Yang Cen
Back to latest

Swap, Cache, and mmap

Notes on swap, page cache, mmap, why databases moved away from mmap as a buffer-pool replacement, and why read-only mmap can still be acceptable for immutable Milvus data.

Swap, Cache, and mmap

As is well known, Milvus needs to load all data into memory before executing queries. This creates high memory requirements for query nodes. In offline scenarios, users may not be sensitive to query performance and can accept degradation. The conventional solution is to build a buffer pool and load data into memory on demand during queries.

However, that would require a large refactor and is not suitable for the current stage of Milvus, so I will not expand on it here. A simpler and more direct option is mmap. While working on this change recently, I ran into several issues and learned a lot, so I am recording the notes here.

Cache Mechanisms

Swap Space

An operating system has swap space. When memory is insufficient, it swaps some pages out to disk, into the swap space. The size of swap space is configurable and is usually chosen based on machine RAM. There are many recommended values online.

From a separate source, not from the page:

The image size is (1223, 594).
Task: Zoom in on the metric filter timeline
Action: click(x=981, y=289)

If memory is not enough, why not simply increase swap space and let the OS decide which pages to evict? The application cannot control which pages are swapped out. If pages on the critical path are swapped out, performance can suffer badly.

Page Cache

When the OS accesses a file, it often reads neighboring pages into the page cache as well, usually the current page, the previous 15 pages, and the next 16 pages. The page cache has a swap-in and swap-out mechanism similar to swap. The difference is that the OS knows which file a page comes from, so it can evict the page back to that file. If it is dirty, a disk write is needed. Otherwise, the page can simply be removed from physical memory.

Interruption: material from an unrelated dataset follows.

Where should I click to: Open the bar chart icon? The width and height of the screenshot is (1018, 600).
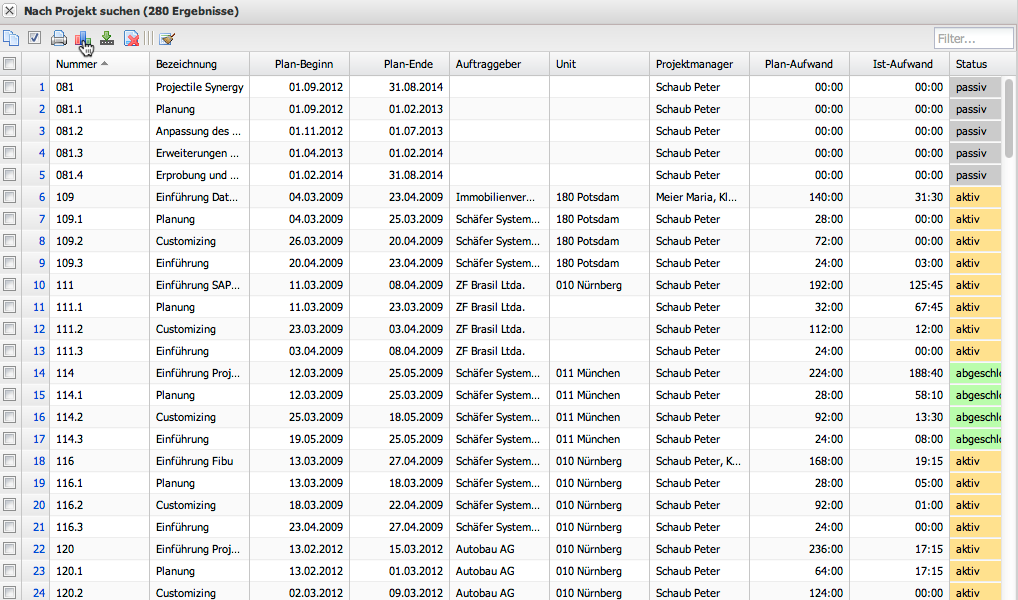point(83,39)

In short, swap space is a special kind of page cache for anonymous pages, meaning pages not associated with files. Anonymous pages are swapped out to swap space, while file-backed pages are evicted to their associated files.

mmap

mmap can be divided into two types: file-backed maps and anonymous maps. A file-backed map usually looks like this:

void* map = mmap(NULL, size, PROT_READ, MAP_SHARED, fd, offset)

An anonymous map usually looks like this:

void* map = mmap(NULL, size, PROT_READ, MAP_SHARED | MAP_ANONYMOUS, -1, 0)

Memory allocated by an anonymous map consists of the anonymous pages described above. When memory is insufficient, those pages are swapped out to swap space.

However, this still differs from malloc. malloc allocates memory on the heap, while an anonymous map only establishes a mapping and does not allocate physical memory immediately. In practice, malloc may call mmap to create anonymous maps for large allocations.

mmap in Database Systems

File IO

Consider reading a file. The simplest approach is open followed by read. In this process, there is an extra copy from data read from disk into a user-space buffer:

file -> page cache -> user buffer

The write path is similar:

user buffer -> kernel buffer -> file

With file-backed mmap, access goes directly to the page cache. Eviction on writes also goes directly from page cache to file, so one copy can be avoided. Based on this, some databases use mmap as an optimization.

Buffer Pool

Databases usually manage pages in one of two ways. One option is to implement their own buffer pool. The other is to mmap data files directly, effectively reusing the operating system's cache mechanism.

Why We No Longer Need mmap

Using mmap as a replacement for a buffer pool is now generally considered a bad idea. See this paper. According to the same paper, using mmap to accelerate file IO is also a poor fit today.

For file IO, modern operating systems provide many asynchronous IO mechanisms, such as io_uring. mmap blocks synchronously on page faults, so it can perform much worse than async IO. When reading files, the application can also provide hints to bypass the page cache and get improvements similar to mmap.

For buffer pools, mmap's page cache is fully controlled by the operating system. Although madvise can adjust OS behavior for the mapping, it is easy to use incorrectly. mmap can cause a database to flush pages at the wrong time, which may break consistency in transaction processing.

Why mmap Still Works for Milvus

The ideal solution is still to implement a buffer pool. A buffer pool designed around the system's own access patterns can achieve better performance. But mmap is not too problematic for Milvus in its current situation, because Milvus data is immutable. We only need read-only mappings.